Parco degli Iblei della discordia, nasce il tavolo di confronto Siracusa-Ragusa. “Serve revisione”

 Parco degli Iblei della discordia, nasce il tavolo di confronto Siracusa-Ragusa. “Serve revisione”

Un primo tavolo istituzionale sul Parco Nazionale degli Iblei si terrà lunedì 13 luglio alle 10.30 presso l’Urban Center di Siracusa. A promuoverlo è il presidente del Libero Consorzio Comunale di Siracusa, Michelangelo Giansiracusa, che ha accolto la proposta avanzata dalla presidente del Libero Consorzio di Ragusa, Maria Rita Schembari, di costruire un percorso unitario tra i territori coinvolti dall’istituzione del parco.

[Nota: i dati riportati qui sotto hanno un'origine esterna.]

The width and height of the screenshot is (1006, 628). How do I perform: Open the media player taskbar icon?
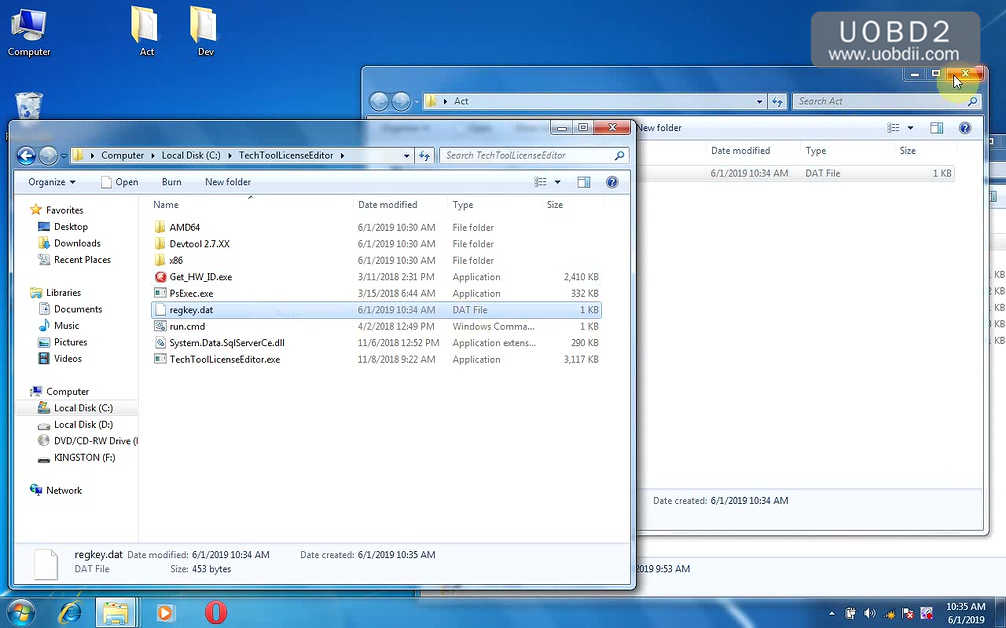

“La proposta della presidente Schembari va nella direzione che avevamo già indicato nelle scorse settimane, quando, come Libero Consorzio di Siracusa, abbiamo promosso l’apertura di una nuova fase di confronto sul Parco degli Iblei, fondata sull’ascolto dei territori e sull’approfondimento degli aspetti legati alla perimetrazione, alla zonizzazione e alle ricadute sulle attività agricole e produttive”, dice Giansiracusa. “Accogliamo, quindi, con favore la volontà di costruire un percorso comune con i territori di Ragusa e Catania. Gli Iblei – prosegue – rappresentano un sistema territoriale unitario dal punto di vista ambientale, paesaggistico, agricolo, culturale ed economico e riteniamo necessario che le istituzioni interessate costruiscano una posizione condivisa”.

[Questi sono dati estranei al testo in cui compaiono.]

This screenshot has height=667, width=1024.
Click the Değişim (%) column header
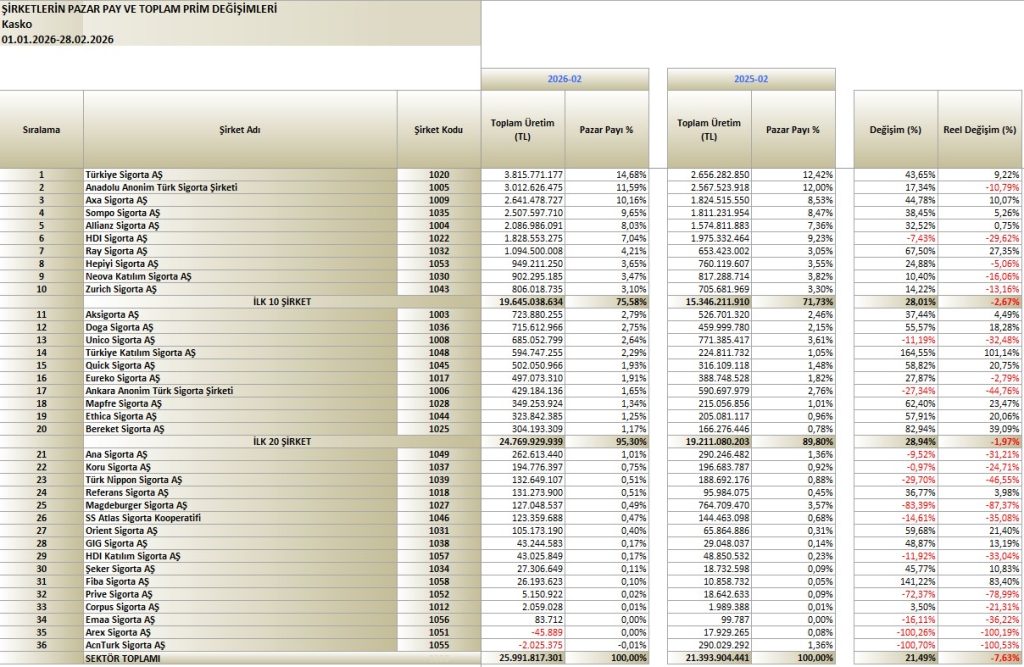tap(895, 130)
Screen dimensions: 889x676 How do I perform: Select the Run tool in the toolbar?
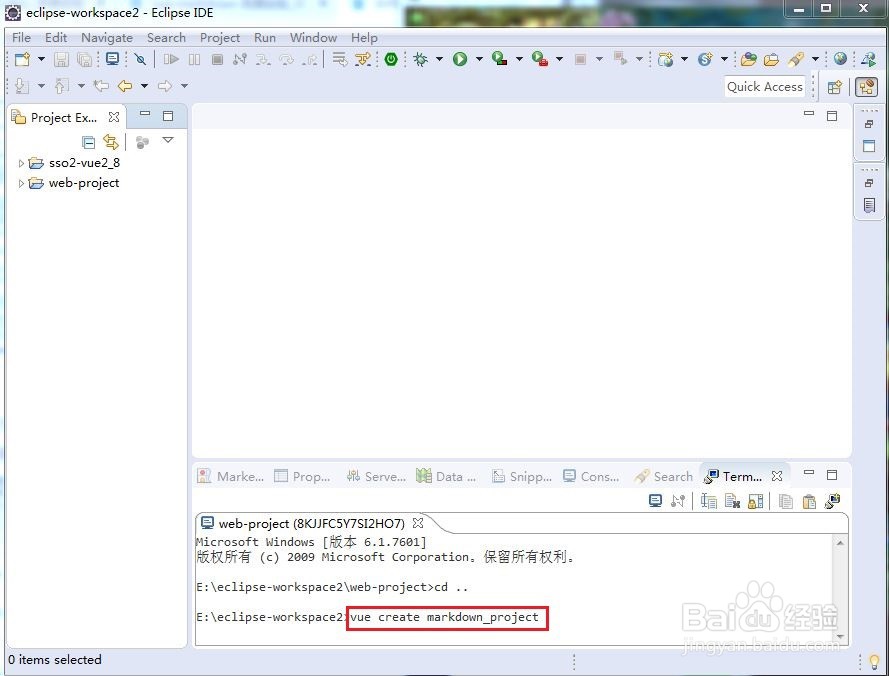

Sul progetto attualmente in discussione, tuttavia, Giansiracusa non nasconde le perplessità. “Il Parco, così come oggi prospettato, presenta aspetti che riteniamo non accettabili e che richiedono una revisione sostanziale. La nostra posizione è coerente con quella espressa in questi anni come sindaci dei territori interessati: affrontare il tema senza pregiudizi, ma chiedendo che una scelta così importante sia costruita con le comunità locali e tenga conto delle caratteristiche ambientali, sociali ed economiche degli Iblei”.
L’incontro di lunedì è concepito come un primo passo verso la costruzione di una posizione istituzionale condivisa, da portare poi al confronto con la Regione Siciliana e con il Governo nazionale. Il metodo scelto è, secondo quanto comunicato, “operativo e pragmatico”: l’obiettivo non è raccogliere singole istanze, ma favorire un confronto strutturato in cui i portatori di interesse omogenei possano elaborare e rappresentare posizioni comuni già nel corso della riunione.
Al tavolo sono attesi i Comuni interessati, i parlamentari regionali e nazionali, le rappresentanze del mondo agricolo e produttivo, le organizzazioni sindacali, le associazioni ambientaliste, gli ordini professionali, il mondo scientifico e universitario e tutti i soggetti coinvolti dalla vicenda.